RAY project yet to resume as families grow impatient

12-storey housing project awaits panel nod for revised estimate of ₹39 crore

March 05, 2020 01:15 am | Updated 01:16 am IST - Kochi

The two towers under Rajiv Awas Yojana, which was subsumed into the Pradhan Mantri Awas Yojana, were expected to house 398 landless families of Kalvathy, Thuruthy and Koncheri.

The two towers under Rajiv Awas Yojana, which was subsumed into the Pradhan Mantri Awas Yojana, were expected to house 398 landless families of Kalvathy, Thuruthy and Koncheri.

Beneficiaries of the Rajiv Awas Yojana (RAY) in the city have been growing increasingly impatient with no progress on the 12-storey housing project.

“The revised estimate for the project is still awaiting approval from a technical committee constituted at the Central government level for housing projects,” Mayor Soumini Jain said. The massive escalation in cost from ₹18 crore to ₹39 crore had necessitated the council’s and committee’s nod, but the corporation council had failed to approve the cost escalation for months, she said.

However, officials at the corporation said that the revised estimate would also have to be ratified by a State-level committee that was due to meet later this month.

The two towers under the scheme, which was subsumed into the Pradhan Mantri Awas Yojana in 2015, will house 398 landless families of Kalvathy, Thuruthy and Koncheri. “It has been a seven-year-long wait and our homes are still nowhere in sight. We are still struggling to pay monthly rent,” said Arifa M. K., a beneficiary, who along with other women had protested against the delay in implementing the project at the recent corporation council meeting.

The women, some of whom have been making regular visits to the corporation office to enquire about the status of the project, have asked the Mayor if the corporation could at least provide a rent allowance while the tower is being constructed, she said.

The initial estimates for the first tower were drawn up in 2013 and had included only structural costs, officials handling the project said. An agreement was signed with the contractor in 2017 and work had begun. The contractor has already been paid ₹8 crore and bills worth ₹1.5 crore for work like pile load testing was pending to the contractor.

The corporation council had in January approved an extension of the contract which had expired in February last year, stalling the work. But without his outstanding bills being cleared and in the absence of sanctioned funds, work was unlikely to resume, officials said.

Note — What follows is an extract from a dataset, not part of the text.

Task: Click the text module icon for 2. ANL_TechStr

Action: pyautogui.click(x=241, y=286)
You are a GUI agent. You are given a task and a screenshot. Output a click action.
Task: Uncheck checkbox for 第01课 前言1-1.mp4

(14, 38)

The agreement of ₹18 crore arrived at with the current contractor would only cover structural work upto the sixth floor, after which another tender would have to be invited for remaining work including plumbing and electricity, further delaying the completion of the project.

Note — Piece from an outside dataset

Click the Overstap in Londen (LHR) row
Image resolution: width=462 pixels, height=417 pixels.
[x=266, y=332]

The remaining amount of ₹21 crore will be footed by Cochin Smart Mission Limited (CSML) under their slum redevelopment project. “We are awaiting State-level sanction to hand the amount over to the corporation,” CSML sources said.

Construction of the second RAY tower, which will house 199 beneficiaries, will be taken up by CSML directly at roughly the same cost as the first tower and a work order was likely to be issued by the end of the month, they said. The second tower will come up adjacent to the first at Kalvathy.

“We are apprehensive about being able to begin work on the second tower without completing the first since the beneficiaries of the two are different and that could raise problems. The council would have to take a decision on providing a rent allowance to beneficiaries,” the Mayor said.

The Opposition had never stood in the way of the project's implementation and had eventually given all approvals, only objecting to the Mayor’s decision to return the security deposit of ₹93 lakh to the contractor a few months ago without consulting the council first, LDF councillor V.P. Chandran said.